How does preaching under the anointing of the Holy Spirit differ from preaching a dead letter message that kills?
In Jesus’ ministry he taught as one with authority and not as the scribes (Mark 1:22).
Jesus was seen to have wisdom, and he did mighty works confirming the word (with signs following – Mark 16:20).
“And when he was come into his own country, he taught them in their synagogue, insomuch that they were astonished, and said, Whence hath this man this wisdom, and these mighty works?” Matthew 13:54
Jesus was both teacher and preacher. He did not rely only on teaching but exhorted people.
“After Jesus had finished instructing His twelve disciples, He went on from there to teach and preach in their cities.” Matthew 11:1
See also this rebuke of the lawyers who kept the keys to true knowledge from people.
“Woe unto you, lawyers! for ye have taken away the key of knowledge: ye entered not in yourselves, and them that were entering in ye hindered.” Luke 11:52
We see in Isaiah 61 that anointing brought significant results, healing the brokenhearted, delivering captives, giving sight, and giving liberty to the bruised.

-=-=-=-=-

** Exercises **
1. Answer these questions from the excerpt on preaching:
(a) According to Mark 1:22, Jesus taught as one with authority and not as whom?
(b) After Jesus finished instructing His twelve disciples, what did He go on to do?
(c) What does Luke 11:52 say the lawyers had taken away?
2. Extract the part of the excerpt on preaching from "Jesus was seen" up to and including "knowledge from people.".
3. Using the excerpt on preaching, explain why Jesus rebuked the lawyers in one to three sentences.
The records that come next are separate material and are not part of the excerpt on preaching.

Collected data entries
-=-=-=-=-

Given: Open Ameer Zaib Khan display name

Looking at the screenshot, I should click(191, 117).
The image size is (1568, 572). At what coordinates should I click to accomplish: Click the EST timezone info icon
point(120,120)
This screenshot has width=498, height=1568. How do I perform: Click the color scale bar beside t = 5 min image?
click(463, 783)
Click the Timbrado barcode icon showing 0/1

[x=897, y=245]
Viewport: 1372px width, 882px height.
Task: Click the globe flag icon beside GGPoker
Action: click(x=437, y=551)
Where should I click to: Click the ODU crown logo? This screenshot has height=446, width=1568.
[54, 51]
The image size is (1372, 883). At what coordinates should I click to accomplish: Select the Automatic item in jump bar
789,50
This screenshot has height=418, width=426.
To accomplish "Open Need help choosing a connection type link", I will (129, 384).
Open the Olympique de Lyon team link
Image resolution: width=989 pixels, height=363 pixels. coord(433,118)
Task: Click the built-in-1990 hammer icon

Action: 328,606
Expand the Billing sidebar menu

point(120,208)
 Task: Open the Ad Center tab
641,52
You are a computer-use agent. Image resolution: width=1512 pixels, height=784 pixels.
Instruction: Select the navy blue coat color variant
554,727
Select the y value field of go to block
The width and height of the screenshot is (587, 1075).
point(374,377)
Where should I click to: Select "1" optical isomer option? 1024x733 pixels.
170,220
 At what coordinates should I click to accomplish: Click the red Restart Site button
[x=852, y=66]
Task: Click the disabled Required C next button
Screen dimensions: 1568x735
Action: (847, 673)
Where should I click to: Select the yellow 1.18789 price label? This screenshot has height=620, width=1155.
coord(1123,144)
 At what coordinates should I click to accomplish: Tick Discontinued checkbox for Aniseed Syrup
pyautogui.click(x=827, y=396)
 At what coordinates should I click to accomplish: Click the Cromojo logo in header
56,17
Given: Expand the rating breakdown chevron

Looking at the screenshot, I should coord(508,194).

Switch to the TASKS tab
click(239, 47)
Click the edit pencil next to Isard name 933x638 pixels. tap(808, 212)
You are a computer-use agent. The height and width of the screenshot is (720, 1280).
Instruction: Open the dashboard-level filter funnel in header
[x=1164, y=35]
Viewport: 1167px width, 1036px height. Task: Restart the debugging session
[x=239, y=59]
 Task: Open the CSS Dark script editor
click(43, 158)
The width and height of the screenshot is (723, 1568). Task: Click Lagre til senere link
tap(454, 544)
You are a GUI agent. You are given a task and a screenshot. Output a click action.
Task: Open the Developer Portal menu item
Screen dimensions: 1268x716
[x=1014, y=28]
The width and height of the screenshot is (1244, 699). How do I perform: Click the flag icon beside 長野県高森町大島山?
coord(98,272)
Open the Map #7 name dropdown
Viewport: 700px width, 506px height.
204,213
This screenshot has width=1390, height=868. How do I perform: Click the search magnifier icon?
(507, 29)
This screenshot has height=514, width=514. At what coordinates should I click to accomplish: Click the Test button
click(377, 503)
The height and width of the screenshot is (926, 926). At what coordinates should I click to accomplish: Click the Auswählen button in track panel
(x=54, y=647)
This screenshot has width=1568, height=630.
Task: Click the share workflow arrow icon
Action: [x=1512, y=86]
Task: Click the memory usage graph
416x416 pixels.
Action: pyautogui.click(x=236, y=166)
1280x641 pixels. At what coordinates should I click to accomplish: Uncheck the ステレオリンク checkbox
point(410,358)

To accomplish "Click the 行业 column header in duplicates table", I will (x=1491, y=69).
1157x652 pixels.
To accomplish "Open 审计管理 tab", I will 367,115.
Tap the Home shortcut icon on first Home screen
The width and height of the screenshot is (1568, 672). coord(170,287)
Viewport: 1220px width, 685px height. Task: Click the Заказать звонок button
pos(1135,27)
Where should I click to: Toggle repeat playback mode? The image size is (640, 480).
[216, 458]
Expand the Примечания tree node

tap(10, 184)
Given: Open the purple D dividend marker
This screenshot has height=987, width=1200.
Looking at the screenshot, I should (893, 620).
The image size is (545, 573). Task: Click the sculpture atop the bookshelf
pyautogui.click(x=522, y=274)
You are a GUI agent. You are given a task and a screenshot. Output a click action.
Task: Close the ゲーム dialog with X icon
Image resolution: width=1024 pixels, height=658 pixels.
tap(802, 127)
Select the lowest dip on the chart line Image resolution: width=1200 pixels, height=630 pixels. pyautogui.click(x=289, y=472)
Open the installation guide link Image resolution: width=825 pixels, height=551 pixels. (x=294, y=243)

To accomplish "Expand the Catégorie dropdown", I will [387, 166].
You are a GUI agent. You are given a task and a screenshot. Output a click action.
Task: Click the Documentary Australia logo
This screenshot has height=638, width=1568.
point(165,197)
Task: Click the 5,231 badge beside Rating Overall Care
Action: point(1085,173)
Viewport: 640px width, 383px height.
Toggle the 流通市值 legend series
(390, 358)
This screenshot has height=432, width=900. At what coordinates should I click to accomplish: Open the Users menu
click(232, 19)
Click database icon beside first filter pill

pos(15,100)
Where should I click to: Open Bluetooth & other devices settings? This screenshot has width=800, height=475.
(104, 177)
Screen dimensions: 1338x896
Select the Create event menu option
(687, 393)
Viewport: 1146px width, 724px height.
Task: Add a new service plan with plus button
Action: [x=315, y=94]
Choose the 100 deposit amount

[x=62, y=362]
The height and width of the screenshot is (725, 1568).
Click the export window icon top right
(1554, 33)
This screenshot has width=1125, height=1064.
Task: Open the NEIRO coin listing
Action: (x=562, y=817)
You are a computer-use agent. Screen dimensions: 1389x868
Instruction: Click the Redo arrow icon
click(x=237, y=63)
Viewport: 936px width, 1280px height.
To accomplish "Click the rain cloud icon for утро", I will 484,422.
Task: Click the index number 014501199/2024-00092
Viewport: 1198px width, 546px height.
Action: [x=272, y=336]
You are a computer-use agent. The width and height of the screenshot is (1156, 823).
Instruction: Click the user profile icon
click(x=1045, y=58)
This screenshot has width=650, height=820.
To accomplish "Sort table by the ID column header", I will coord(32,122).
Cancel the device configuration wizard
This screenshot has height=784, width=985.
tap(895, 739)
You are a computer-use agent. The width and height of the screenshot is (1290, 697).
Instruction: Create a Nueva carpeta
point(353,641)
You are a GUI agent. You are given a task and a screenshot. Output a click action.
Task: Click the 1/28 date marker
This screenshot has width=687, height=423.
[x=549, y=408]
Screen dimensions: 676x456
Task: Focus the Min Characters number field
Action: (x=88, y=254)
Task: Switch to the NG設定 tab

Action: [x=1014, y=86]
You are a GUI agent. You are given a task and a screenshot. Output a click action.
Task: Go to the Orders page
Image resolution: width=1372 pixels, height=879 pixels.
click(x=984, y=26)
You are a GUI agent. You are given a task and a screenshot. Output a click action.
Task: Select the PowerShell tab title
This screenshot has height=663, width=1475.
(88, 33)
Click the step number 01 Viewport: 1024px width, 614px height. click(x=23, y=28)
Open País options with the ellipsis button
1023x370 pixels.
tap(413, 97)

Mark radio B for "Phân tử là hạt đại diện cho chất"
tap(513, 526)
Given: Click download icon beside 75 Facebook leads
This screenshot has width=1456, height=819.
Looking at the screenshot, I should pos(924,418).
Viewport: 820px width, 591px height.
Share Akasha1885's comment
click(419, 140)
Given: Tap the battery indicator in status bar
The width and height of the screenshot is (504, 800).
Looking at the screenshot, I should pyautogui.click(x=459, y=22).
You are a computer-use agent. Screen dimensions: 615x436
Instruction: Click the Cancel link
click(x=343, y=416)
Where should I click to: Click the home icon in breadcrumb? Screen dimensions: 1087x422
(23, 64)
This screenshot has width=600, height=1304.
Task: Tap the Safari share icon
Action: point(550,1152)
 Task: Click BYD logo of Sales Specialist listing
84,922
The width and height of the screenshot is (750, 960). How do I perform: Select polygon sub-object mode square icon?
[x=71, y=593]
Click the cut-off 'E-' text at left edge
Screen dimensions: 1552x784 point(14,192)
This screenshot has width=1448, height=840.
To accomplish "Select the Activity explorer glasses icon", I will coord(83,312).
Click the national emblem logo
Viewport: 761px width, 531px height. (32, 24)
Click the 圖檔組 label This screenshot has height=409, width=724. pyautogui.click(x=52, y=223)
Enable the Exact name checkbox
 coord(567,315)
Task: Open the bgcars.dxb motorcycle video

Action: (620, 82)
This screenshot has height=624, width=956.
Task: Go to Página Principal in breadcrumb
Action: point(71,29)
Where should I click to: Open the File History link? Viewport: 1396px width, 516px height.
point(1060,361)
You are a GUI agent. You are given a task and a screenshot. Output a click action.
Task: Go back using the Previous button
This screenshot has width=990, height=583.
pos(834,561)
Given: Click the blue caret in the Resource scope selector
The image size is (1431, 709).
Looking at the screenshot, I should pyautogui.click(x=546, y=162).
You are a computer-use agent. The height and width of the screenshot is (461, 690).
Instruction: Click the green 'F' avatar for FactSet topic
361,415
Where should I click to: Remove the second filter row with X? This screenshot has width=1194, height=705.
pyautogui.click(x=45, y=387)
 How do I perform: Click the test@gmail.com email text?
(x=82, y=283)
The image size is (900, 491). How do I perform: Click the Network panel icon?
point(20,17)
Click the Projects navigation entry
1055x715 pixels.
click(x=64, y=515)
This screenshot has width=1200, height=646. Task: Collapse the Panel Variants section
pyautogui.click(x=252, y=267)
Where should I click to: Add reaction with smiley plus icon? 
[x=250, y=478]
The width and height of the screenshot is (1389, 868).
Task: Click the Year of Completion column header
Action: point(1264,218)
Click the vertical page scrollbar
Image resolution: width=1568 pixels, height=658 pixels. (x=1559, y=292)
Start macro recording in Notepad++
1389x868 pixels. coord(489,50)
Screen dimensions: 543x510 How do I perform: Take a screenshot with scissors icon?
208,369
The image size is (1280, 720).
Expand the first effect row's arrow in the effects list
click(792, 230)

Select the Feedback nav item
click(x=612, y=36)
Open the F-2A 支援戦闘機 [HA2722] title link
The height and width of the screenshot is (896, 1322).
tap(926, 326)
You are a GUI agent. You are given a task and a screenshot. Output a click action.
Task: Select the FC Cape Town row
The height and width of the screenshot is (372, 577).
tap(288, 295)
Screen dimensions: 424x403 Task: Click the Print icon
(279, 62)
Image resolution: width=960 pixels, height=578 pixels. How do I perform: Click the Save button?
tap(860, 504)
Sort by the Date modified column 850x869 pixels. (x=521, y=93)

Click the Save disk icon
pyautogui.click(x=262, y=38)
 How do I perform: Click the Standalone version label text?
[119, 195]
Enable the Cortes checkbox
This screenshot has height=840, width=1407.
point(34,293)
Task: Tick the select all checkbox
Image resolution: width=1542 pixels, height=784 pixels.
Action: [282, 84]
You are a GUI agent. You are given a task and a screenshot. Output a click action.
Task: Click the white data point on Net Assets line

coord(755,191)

-=-=-=-=-

** Answers **
1.
(a) The scribes.
(b) He went on to teach and preach in their cities.
(c) The key of knowledge.

2.
Jesus was seen to have wisdom, and he did mighty works confirming the word (with signs following – Mark 16:20).
“And when he was come into his own country, he taught them in their synagogue, insomuch that they were astonished, and said, Whence hath this man this wisdom, and these mighty works?” Matthew 13:54
Jesus was both teacher and preacher. He did not rely only on teaching but exhorted people.
“After Jesus had finished instructing His twelve disciples, He went on from there to teach and preach in their cities.” Matthew 11:1
See also this rebuke of the lawyers who kept the keys to true knowledge from people.

3. He rebuked them because they had taken away the key of knowledge. They did not enter in themselves, and they hindered those who were entering in.